» SET TASK
Copy every line of the records below without any changes.

» DATA ROWS
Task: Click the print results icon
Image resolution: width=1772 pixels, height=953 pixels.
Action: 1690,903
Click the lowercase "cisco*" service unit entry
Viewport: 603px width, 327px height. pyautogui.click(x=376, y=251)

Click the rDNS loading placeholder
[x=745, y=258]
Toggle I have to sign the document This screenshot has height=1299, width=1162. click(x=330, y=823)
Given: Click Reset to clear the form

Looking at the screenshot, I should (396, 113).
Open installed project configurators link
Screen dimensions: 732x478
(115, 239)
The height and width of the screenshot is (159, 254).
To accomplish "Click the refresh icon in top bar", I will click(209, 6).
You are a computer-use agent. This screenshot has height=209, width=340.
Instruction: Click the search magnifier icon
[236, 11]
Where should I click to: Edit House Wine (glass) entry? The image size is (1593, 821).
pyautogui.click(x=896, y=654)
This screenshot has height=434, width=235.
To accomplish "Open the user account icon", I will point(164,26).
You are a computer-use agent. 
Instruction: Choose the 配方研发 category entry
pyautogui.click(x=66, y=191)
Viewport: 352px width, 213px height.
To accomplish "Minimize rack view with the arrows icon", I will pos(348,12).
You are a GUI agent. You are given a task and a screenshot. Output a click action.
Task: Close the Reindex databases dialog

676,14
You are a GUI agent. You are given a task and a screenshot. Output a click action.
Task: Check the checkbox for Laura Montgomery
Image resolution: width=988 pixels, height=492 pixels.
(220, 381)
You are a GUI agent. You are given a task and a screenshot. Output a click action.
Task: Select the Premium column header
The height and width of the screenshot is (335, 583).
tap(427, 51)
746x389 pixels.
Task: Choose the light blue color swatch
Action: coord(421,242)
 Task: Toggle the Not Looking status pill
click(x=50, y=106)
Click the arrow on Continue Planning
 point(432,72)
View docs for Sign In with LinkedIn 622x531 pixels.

» RESPONSE TO THE TASK
Task: Click the print results icon
Image resolution: width=1772 pixels, height=953 pixels.
Action: 1690,903
Click the lowercase "cisco*" service unit entry
Viewport: 603px width, 327px height. pyautogui.click(x=376, y=251)

Click the rDNS loading placeholder
[x=745, y=258]
Toggle I have to sign the document This screenshot has height=1299, width=1162. click(x=330, y=823)
Given: Click Reset to clear the form

Looking at the screenshot, I should (396, 113).
Open installed project configurators link
Screen dimensions: 732x478
(115, 239)
The height and width of the screenshot is (159, 254).
To accomplish "Click the refresh icon in top bar", I will click(209, 6).
You are a computer-use agent. This screenshot has height=209, width=340.
Instruction: Click the search magnifier icon
[236, 11]
Where should I click to: Edit House Wine (glass) entry? The image size is (1593, 821).
pyautogui.click(x=896, y=654)
This screenshot has height=434, width=235.
To accomplish "Open the user account icon", I will point(164,26).
You are a computer-use agent. 
Instruction: Choose the 配方研发 category entry
pyautogui.click(x=66, y=191)
Viewport: 352px width, 213px height.
To accomplish "Minimize rack view with the arrows icon", I will pos(348,12).
You are a GUI agent. You are given a task and a screenshot. Output a click action.
Task: Close the Reindex databases dialog

676,14
You are a GUI agent. You are given a task and a screenshot. Output a click action.
Task: Check the checkbox for Laura Montgomery
Image resolution: width=988 pixels, height=492 pixels.
(220, 381)
You are a GUI agent. You are given a task and a screenshot. Output a click action.
Task: Select the Premium column header
The height and width of the screenshot is (335, 583).
tap(427, 51)
746x389 pixels.
Task: Choose the light blue color swatch
Action: coord(421,242)
 Task: Toggle the Not Looking status pill
click(x=50, y=106)
Click the arrow on Continue Planning
 point(432,72)
View docs for Sign In with LinkedIn 622x531 pixels.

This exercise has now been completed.